Cows are bred and milked on the Floating Farm. Peter van Wingerden, the architect of the self-sustaining dairy platform, believes floating farms may be a way for the cities of the future to feed their growing populations and reduce pressure on land. Much of this concern is triggered by rising waters. Over 90 per cent of Rotterdam is below sea level, and as climate changes, the city risks flooding. This has led to Rotterdam reinventing itself as a playground for innovative thinkers committed to create a sustainable and resilient city of the future.

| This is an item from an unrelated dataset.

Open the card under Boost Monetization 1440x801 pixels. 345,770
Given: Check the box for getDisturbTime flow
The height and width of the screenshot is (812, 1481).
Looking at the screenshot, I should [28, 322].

Besides, who can forget lessons of the past? Bombed heavily during World War II by the German Nazis during a raid on May 14, 1940, much of Rotterdam’s architectural heritage was reduced to rubble. Putting its past firmly behind, the city has risen like the proverbial Phoenix.
Environmental concern is propelling more and more of the city’s seven million people from 170 nations to embrace non-polluting transport. Bicycle tracks are everywhere. Even the Queen cycles! Eschewing fuel-guzzling, fume-belching airplanes, Rotterdam’s residents are opting for eco-friendlier trains for commutes and holidays. Flygskam or flight disgrace motion which originated in Sweden in 2017 when singer Staffan Lindberg introduced his resolution to cease flying, has many takers.
Eurail remains a popular choice as the expansive rail network provides entry to an intensive community of over 35 European railway and transport firms throughout 40,000 railway stations covering as many as 31 European international locations. “Travellers can also avail of European ferry routes, boat excursions, lodge rooms, museum tickets, metropolis playing cards and which makes for pocket holidays,” smiles David Peterson, a local restaurateur who recently went on a family holiday to five European countries by Eurail. Concern for the unsustainable impacts of travel is driving the change. “We owe it to the planet to travel responsibly and cut back on the toxic influence that planes or other vehicles have on the surroundings,” adds Peterson.
Ecological sensitivity, diversity, inclusiveness and urban splendour. What’s not to love about ravishing Rotterdam?